인용 본문:
▼

근사 공식
\frac{\pi}{\sqrt{12}} = \sum^\infty_{k=0} \frac{(-3)^{-k}}{2k+1}
을 유도해보자. 대학 1학년 미적분학 과정에서 공부하는 멱급수를 이용하여 계산한다.
\frac{1}{1 + t^2} = \sum_{k=0}^\infty \left( -t^2 \right)^{k} \ = \ \sum_{k=0}^\infty (-1)^k t^{2k}
\therefore \quad \int_0^x \frac{1}{1 + t^2} \; dt = \int_0^x \sum_{k=0}^\infty (-1)^k t^{2k} \, dt \ = \ \sum_{k=0}^\infty \int_0^x (-1)^k t^{2k} \, dt
\therefore \quad \arctan x = \sum_{k=0}^\infty (-1)^k \frac{ \ \ x^{2k+1}}{2k + 1} \ = \ x \, \sum_{k=0}^\infty (-1)^k \frac{x^{2k}}{2k + 1}
\therefore \quad \arctan \frac{1}{\sqrt{3}} = \frac{1}{\sqrt{3}} \, \sum_{k=0}^\infty (-1)^k \frac{\left( \frac{1}{\sqrt{3}} \right)^{2k}}{2k + 1}
\therefore \quad \frac{\pi}{6} = \frac{1}{\sqrt{3}} \, \sum_{k=0}^\infty (-1)^k \frac{\left( \frac{1}{3} \right)^{k}}{2k + 1}
\therefore \quad \frac{\pi}{\sqrt{12}} = \sum_{k=0}^\infty (-1)^{-k} \frac{3^{-k}}{2k + 1} \ = \ \sum_{k=0}^\infty \frac{(-3)^{-k}}{2k + 1}

▲

원문 발췌:
▼

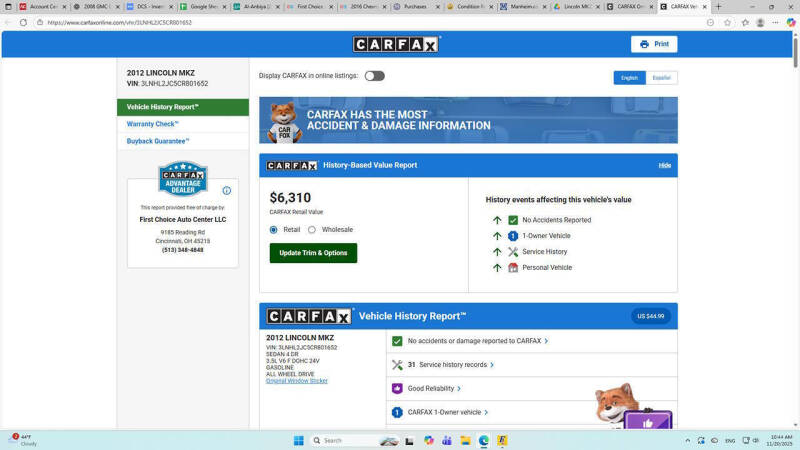Image resolution: width=800 pixels, height=450 pixels.
Task: Click the Update Trim & Options button
Action: point(313,253)
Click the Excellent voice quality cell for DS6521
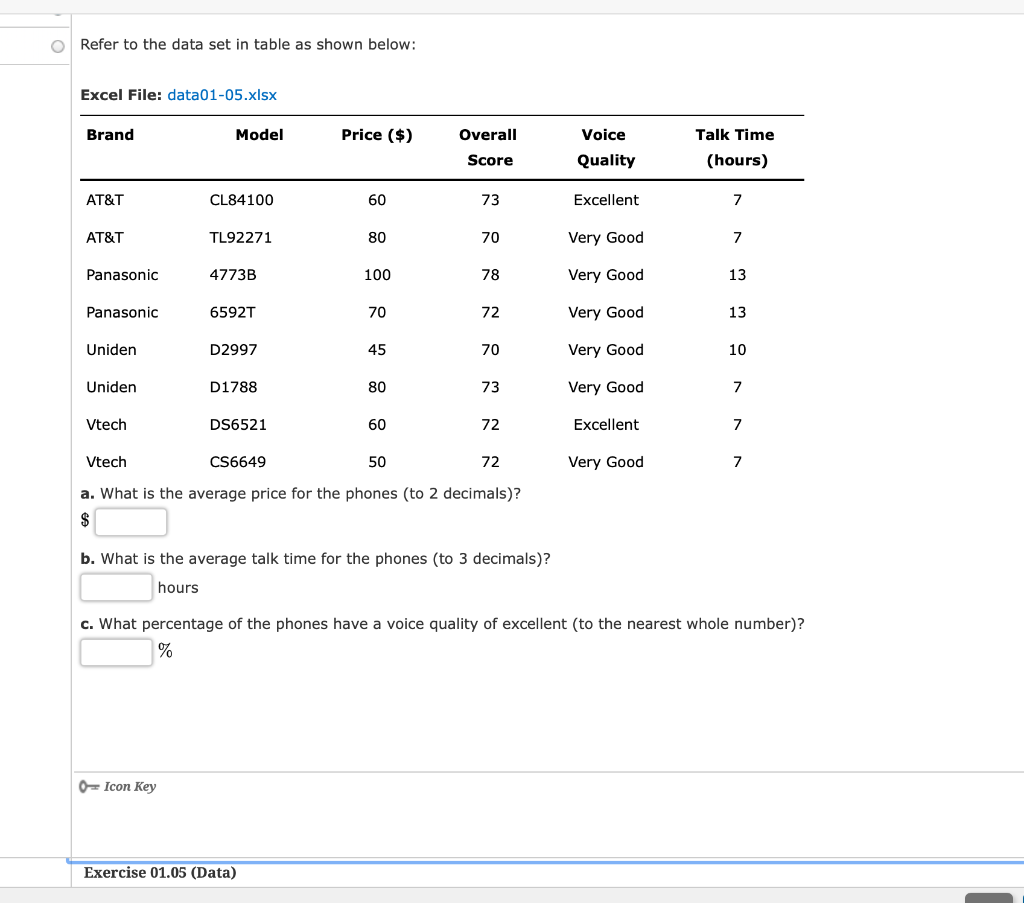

▲

연습 문제:
위 인용 본문을 두 문장으로 요약하면 어떻게 되나요?

답안:
인용 본문은 π/√12가 k=0부터 무한대까지 (-3)^(-k)/(2k+1)을 더한 값과 같다는 근사 공식을 대학 1학년 미적분학에서 공부하는 멱급수로 유도한다. 1/(1+t²)를 멱급수로 전개해 0부터 x까지 항별로 적분하여 arctan x의 급수를 얻고, x에 1/√3을 대입해 π/6에 대한 식으로 바꾼 뒤 정리하면 그 공식이 나온다.